Monitoring Jobs

System Commands

  • qstat: show status of pbs batch jobs.
    • qstat -a  lists jobs in submission order. 
    • qstat -f <jobid>  produces a full/detailed report for the job, including its working directory (init_work_dir).
  • qpeekThis command is deprecated. 
    • Job stdout and stderr files are accessible in the submission directory of the job as ${PBS_JOBID}.OU and ${PBS_JOBID}.ER while the job is running.
  • qdel: deletes a job from the queue, or ends a job that's already running.
  • apstatShows the number of up nodes and idle nodes and a list of current pending and running jobs. 
    • apstat -r  displays all the node reservations.
    • apstat -c  adds info on each partition to the "Compute node summary" section at the beginning of the output (XT = whole system, 32 = XE nodes, 16 = XK nodes)
  • showqList jobs in priority order in three categories for active jobs, eligible jobs and blocked jobs. 
    • showq -r  lists details of all running/active jobs.
    • showq -i  lists details of all eligible jobs, including their priorities.
    • showq -b  lists details of all blocked jobs.
  • qs: Another utility that shows a lot of info on queued and running jobs.  This one has a column for the type of nodes used by a job (xe or xk).
  • showstart <jobid>: takes a jobid as its argument and displays an estimate start time of a job based on current reservations. 
  • checkjob <jobid>: takes a jobid as its argument and displays the current job state and if nodes are available to run the job.
  • xtnodestat: shows the current allocation and status of the system's nodes and gives information about each running job.
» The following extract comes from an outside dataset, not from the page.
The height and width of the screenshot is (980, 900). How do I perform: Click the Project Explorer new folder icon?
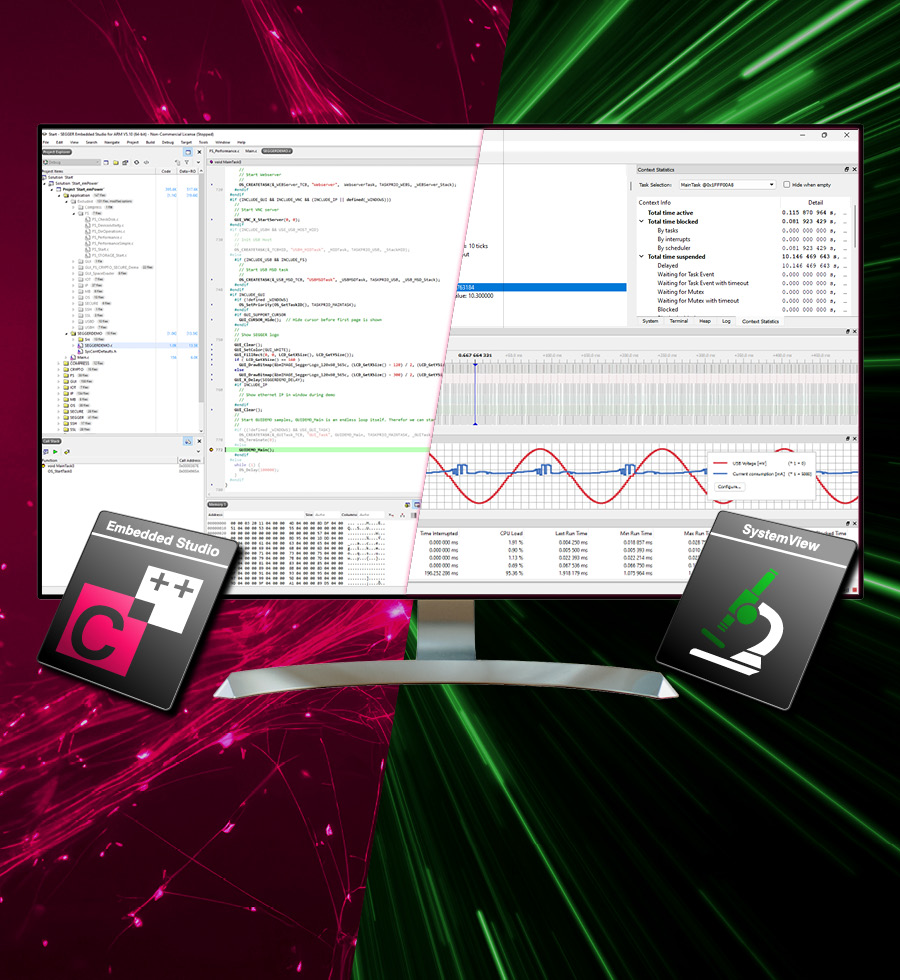click(x=115, y=162)
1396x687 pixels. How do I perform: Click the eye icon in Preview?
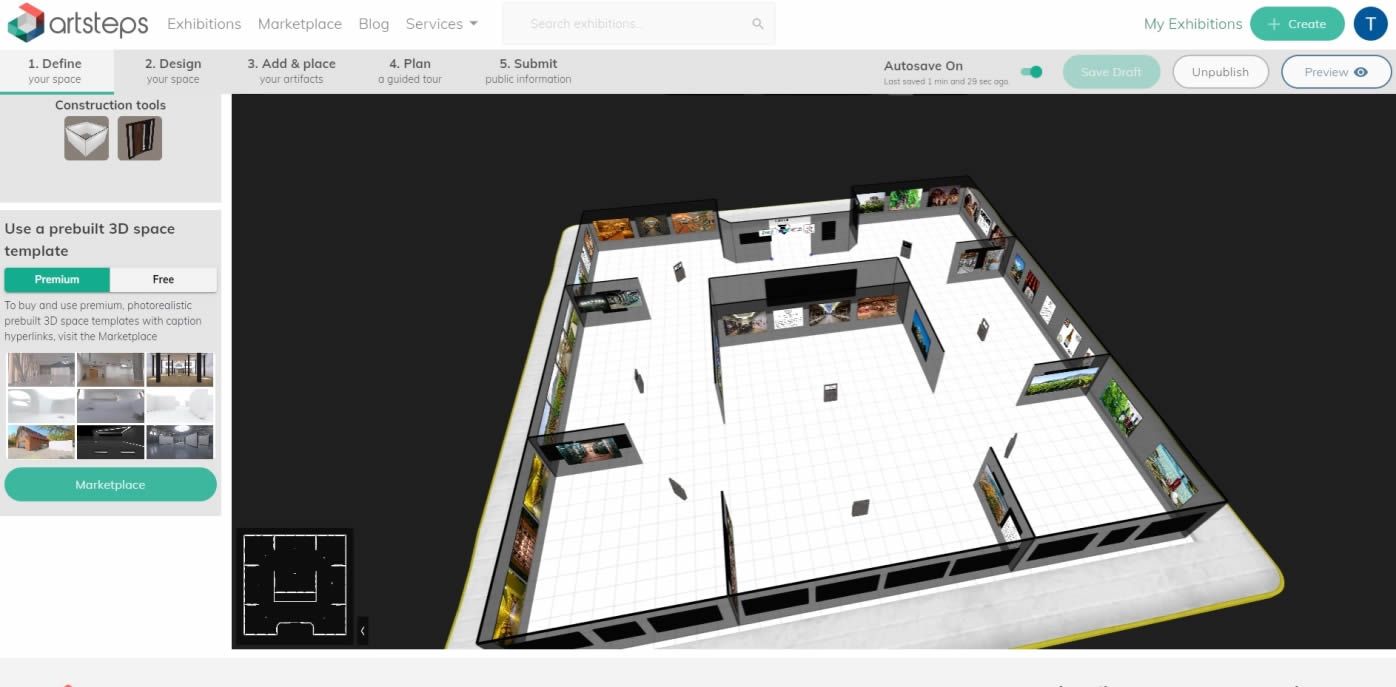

The output displays the position of each node in the network.  
    • xtnodestat -m  prints only the mesh display.
    • xtnodestat -j  prints only the job display.

For more information of the above commands, see the corresponding man pages.

Scripts

The following scripts have been written to combine/simplfiy/beautify some of the functionality of the system commands above.  Note that these scripts are automatically available upon logging in.  No modules need to be loaded.

  • apstat_system.pl: A perl script that displays the system status by partition (it basically wraps "apstat -c" and adds some other info)
  • qstat.pl: A perl script that displays queue info similar to the default qstat output with the addition of the node type and count
  • showqgpu.pl: A perl script that displays only XK jobs in a format similar to the default showq output
  • showqxe.pl: A perl script that displays only XE jobs in a format similar to the default showq output
  • xkqueue.pl: A perl script showing queued XK jobs in order of their priority
  • xequeue.pl: A perl script showing queued XE jobs in order of their priority

Monitoring memory usage

Compile and link into your application a routine with getrusage() similar to the following and call it from Fortran or C at points in your code  where you would like to monitor memory usage.  You may want to disable the MPI_Barrier() for performance and/or only call the routine from selected ranks in order to constrain the output.  See "man getrusage" for more information about the struct returned--you may also monitor user and system time and various other metrics provided by the OS kernel.

#include <stdio.h>
#include <mpi.h>
#include <sys/time.h>
#include <sys/resource.h>
 
void memtrack(char *message, int *myrank)
{
        struct rusage myrusage;
 
        MPI_Barrier(MPI_COMM_WORLD);
        getrusage(RUSAGE_SELF, &myrusage);
        printf("%d: %s: maxrss=%.1fMB\n",
                *myrank, message, myrusage.ru_maxrss/1024.0);
}
 
void  memtrack_(int *myrank)
{
        memtrack("", myrank);
}

 

Sample calls from Fortran or C:

print *, 'in main after MPI setup'

call memtrack(rank)

memtrack("in main after MPI setup",&rank);

Sample output:

 0: in main after MPI setup: maxrss=18.0MB
2: in main after MPI setup: maxrss=18.0MB
3: in main after MPI setup: maxrss=18.0MB
1: in main after MPI setup: maxrss=18.0MB